The problem
Every line below from the one containing "Instruction: Toggle bold" to the final line must be reproduced exactly, and no other line may appear in the answer.

Source material: Begin

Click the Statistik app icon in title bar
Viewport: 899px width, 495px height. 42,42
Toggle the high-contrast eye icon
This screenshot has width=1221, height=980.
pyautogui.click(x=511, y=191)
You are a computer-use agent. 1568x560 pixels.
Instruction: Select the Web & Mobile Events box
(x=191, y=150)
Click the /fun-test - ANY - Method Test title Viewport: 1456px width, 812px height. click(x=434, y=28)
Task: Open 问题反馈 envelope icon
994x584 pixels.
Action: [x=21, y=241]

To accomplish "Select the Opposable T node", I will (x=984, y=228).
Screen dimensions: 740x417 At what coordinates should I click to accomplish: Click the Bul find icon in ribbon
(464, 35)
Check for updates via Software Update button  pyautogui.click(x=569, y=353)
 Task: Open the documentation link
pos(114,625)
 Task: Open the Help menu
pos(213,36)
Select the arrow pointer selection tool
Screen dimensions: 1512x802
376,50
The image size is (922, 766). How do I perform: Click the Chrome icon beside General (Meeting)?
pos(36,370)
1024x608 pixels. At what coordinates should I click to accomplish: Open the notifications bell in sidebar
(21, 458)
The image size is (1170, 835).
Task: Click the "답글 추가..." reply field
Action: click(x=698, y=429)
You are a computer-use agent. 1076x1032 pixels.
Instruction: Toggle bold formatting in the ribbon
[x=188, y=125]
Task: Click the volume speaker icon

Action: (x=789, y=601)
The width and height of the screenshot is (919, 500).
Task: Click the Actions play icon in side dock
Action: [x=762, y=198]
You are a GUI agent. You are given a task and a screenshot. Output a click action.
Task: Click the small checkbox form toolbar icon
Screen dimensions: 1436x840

Source material: End

Answer to the problem
Instruction: Toggle bold formatting in the ribbon
[x=188, y=125]
Task: Click the volume speaker icon

Action: (x=789, y=601)
The width and height of the screenshot is (919, 500).
Task: Click the Actions play icon in side dock
Action: [x=762, y=198]
You are a GUI agent. You are given a task and a screenshot. Output a click action.
Task: Click the small checkbox form toolbar icon
Screen dimensions: 1436x840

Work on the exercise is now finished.